Accommodation: If you choose to take the bus to Bagan and arrive at 3am, then it may be an idea to take the hotels on commission by the horse and cart (H and C) drivers who come to pick up travellers at that time. If shared, you can find better deals. The bus will stop at Nyaung U, and you will be able to find something easily. Eden Motel was a favourite with the LP, ranging from $5 to $10.
Places to see: The 4,000 temples of Bagan. Not all of course, but Old Bagan hosts the most spectacular shrines. Though Dhammayangyi Pahto (Central Plain) a colossal red brick temple and Ananda Pahto (Northern Plain) are the finest preserved temples. Best is to watch the sun rise and set over the wonderous city. Also catch a glimpse of the traditional Burmese markets.
Getting to and from Bagan: The cheapest and most non-exploitative mode of transport to Bagan is via bus for about $10-$15, 12 hours. You will need to keep your passport at hand when entering into Bagan, to buy an entrance ticket for the UNESCO site- even at three in the morning.
Transport: When travelling around the wonders that is Bagan, the best options is to either share a H and C (seems to be the national transport) for about K10,000 ($9 for the day). But if you're a bit more nature-friendly, than bicycles are available all round for less than a dollar a day.

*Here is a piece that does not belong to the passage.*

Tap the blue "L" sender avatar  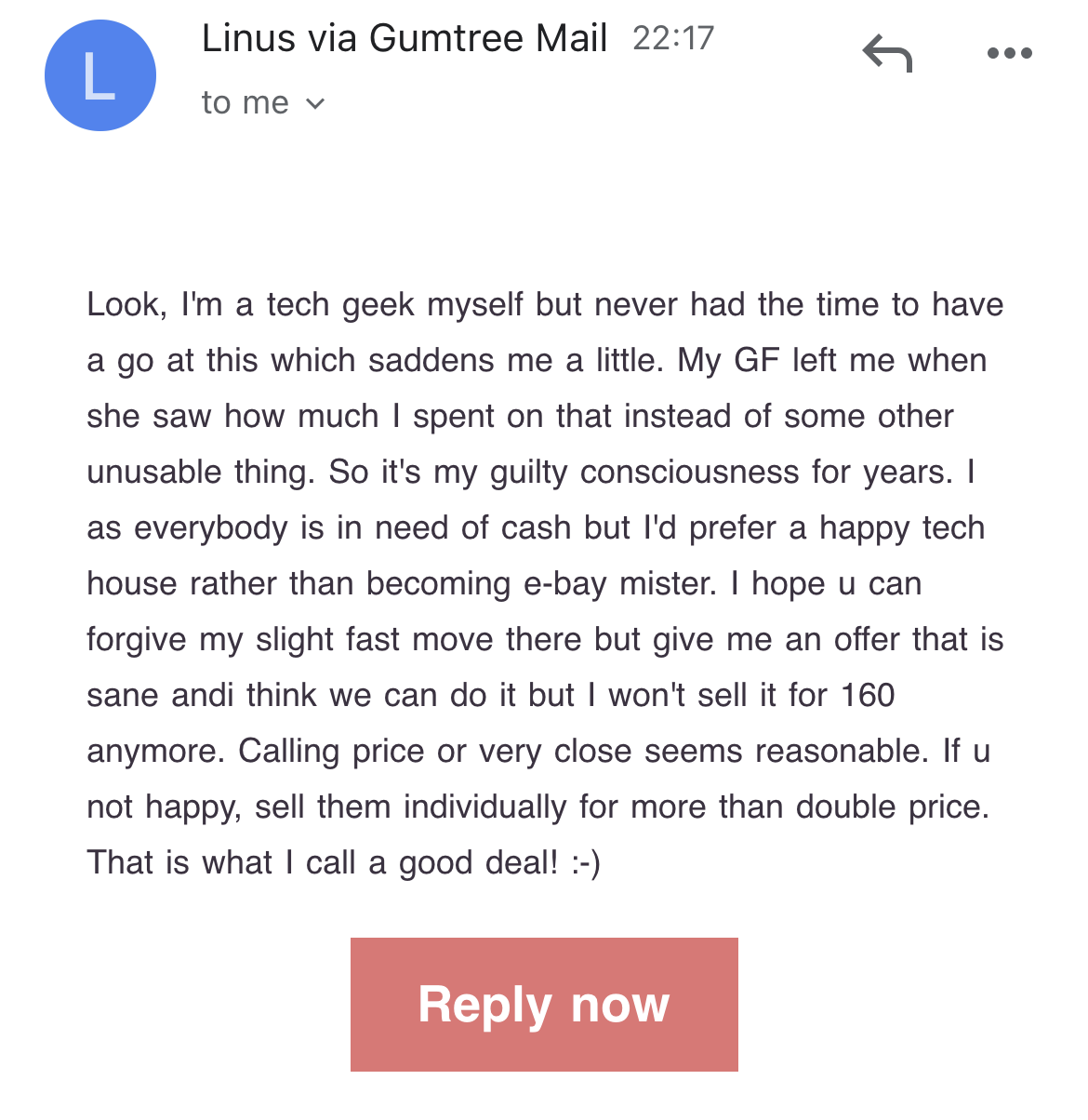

Obviously rewarded with a miniscule commission, we were ushered into a hotel nearby the station. Although, at that time of night I didn't really mind, as I appreciated any more sleep possible especially with a 8am morning start. The plan was to trek through the boundless plains of Bagan, exploring its endless streams of ancient temples. So geared with the LP Bible, a water bottle as well as a digital camera, off we set, sleepy-eyed through the dusty tracks via H and C. The driver, a young man with a huge amount of knowledge drove us through Nyaung U, Old Bagan as well as the Central Plains, capturing the best of the 4,000 shrines still standing in Bagan today. Though I am less convinced, according to local know-how, in reality there were approximately 40,000 Buddhist temples for the King before numerous amounts of natural disasters wiped them off the face of Myanmar.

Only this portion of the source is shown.